■ **GIVEN TASK**: Continue the sun-dried tomato essay from where it stops.

■ **DOCUMENT SEGMENT**:
================================

I wasn’t particularly aware of sun-dried tomatoes before moving to California 23 years ago, but it wasn’t long before I became not only aware but also overwhelmed. They were something of a darling ingredient of the late 80s and early 90s, and I remember receiving them served in, with, or atop absolutely everything. Their overuse sort of dulled my enthusiasm for them, and I more or less forgot about them for the next couple of decades.
Then, early this year, we threw a BLT party on New Year’s Day where I made the bacon and my husband dpaul baked the bread. Both of those things were perfectly delicious, and of course the lettuce was fine. But the tomatoes suuuuucked, which in January they are wont to do.
That’s why, even though we had already tormented ourselves for an entire weekend converting 100 pounds of San Marzanos into gorgeous quarts of puree and deydrating the skins for tomato powder, I found myself lugging home an additional 20 pound box of dry-farmed Early Girl tomatoes a couple weeks ago. They were absolutely at their peak, ripe yet firm, and I knew I wanted to capture that perfection for our sandwiches on January 1, 2014.

================================

■ **DATASET EXCERPTS**:

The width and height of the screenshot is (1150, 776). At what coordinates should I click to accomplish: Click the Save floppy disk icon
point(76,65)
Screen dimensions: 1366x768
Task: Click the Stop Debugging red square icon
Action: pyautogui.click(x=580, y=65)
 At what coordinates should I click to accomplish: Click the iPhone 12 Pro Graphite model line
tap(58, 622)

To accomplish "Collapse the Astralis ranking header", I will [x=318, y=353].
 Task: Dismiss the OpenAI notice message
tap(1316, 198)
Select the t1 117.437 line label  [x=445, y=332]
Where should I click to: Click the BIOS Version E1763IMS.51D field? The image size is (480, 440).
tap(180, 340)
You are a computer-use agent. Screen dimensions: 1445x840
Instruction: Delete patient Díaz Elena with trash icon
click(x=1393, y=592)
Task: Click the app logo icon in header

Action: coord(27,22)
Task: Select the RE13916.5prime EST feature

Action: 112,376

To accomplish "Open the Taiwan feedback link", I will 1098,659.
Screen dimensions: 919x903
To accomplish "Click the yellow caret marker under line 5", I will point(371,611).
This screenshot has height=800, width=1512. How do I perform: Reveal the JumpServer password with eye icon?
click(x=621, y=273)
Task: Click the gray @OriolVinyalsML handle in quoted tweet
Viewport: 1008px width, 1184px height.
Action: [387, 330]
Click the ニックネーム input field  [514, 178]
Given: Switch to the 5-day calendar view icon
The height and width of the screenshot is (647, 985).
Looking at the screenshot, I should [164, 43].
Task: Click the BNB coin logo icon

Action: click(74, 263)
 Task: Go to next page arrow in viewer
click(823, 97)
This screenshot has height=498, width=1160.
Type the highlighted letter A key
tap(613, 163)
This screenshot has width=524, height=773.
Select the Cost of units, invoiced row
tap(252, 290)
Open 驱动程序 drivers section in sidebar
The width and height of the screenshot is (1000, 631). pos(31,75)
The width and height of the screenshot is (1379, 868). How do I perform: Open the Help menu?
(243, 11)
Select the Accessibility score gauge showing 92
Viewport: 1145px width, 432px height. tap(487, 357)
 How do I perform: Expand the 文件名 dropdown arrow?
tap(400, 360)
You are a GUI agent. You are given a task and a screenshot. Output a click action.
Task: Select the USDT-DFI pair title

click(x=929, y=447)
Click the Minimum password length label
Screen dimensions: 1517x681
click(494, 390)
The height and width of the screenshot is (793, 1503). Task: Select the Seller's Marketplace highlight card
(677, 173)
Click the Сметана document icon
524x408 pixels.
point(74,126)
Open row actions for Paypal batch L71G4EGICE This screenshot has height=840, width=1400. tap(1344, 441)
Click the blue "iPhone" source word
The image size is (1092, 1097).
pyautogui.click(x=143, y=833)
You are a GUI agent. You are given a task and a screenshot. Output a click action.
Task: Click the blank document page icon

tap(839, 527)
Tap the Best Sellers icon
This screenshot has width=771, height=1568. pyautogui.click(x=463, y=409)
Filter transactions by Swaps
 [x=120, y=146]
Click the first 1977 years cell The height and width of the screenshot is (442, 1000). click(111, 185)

================================

■ **WRITTEN ANSWER**:
Half the tomatoes I made into tomato jam, another option for the BLT extravaganza. If you think tomato jam sounds weird, you don’t know what you’re missing. It’s the perfect balance between a sweet jam and tangy ketchup. It’s good on absolutely everything.
But ah, dried tomatoes! What better way to capture and intensify the flavor, and add a little chew in the process? And as it turns out, it’s stupid-easy. Just core the tomatoes (I like the StemGem for this, but a knife will do), cut them in half from pole to pole, and lay them out on a lined sheet pan. Then put them in a low oven (or if you have a dehydrator, knock yourself out), about 200ºF or 175ºF with convection on. And walk away. In about 10 hours or so, they’ll look like this.
I wanted mine to retain a softer texture, not dried to tomato leather. You can of course dry them completely, in which case you can simply store them dry in a sealed mason jar. But I pulled them while still pliable but not gushy.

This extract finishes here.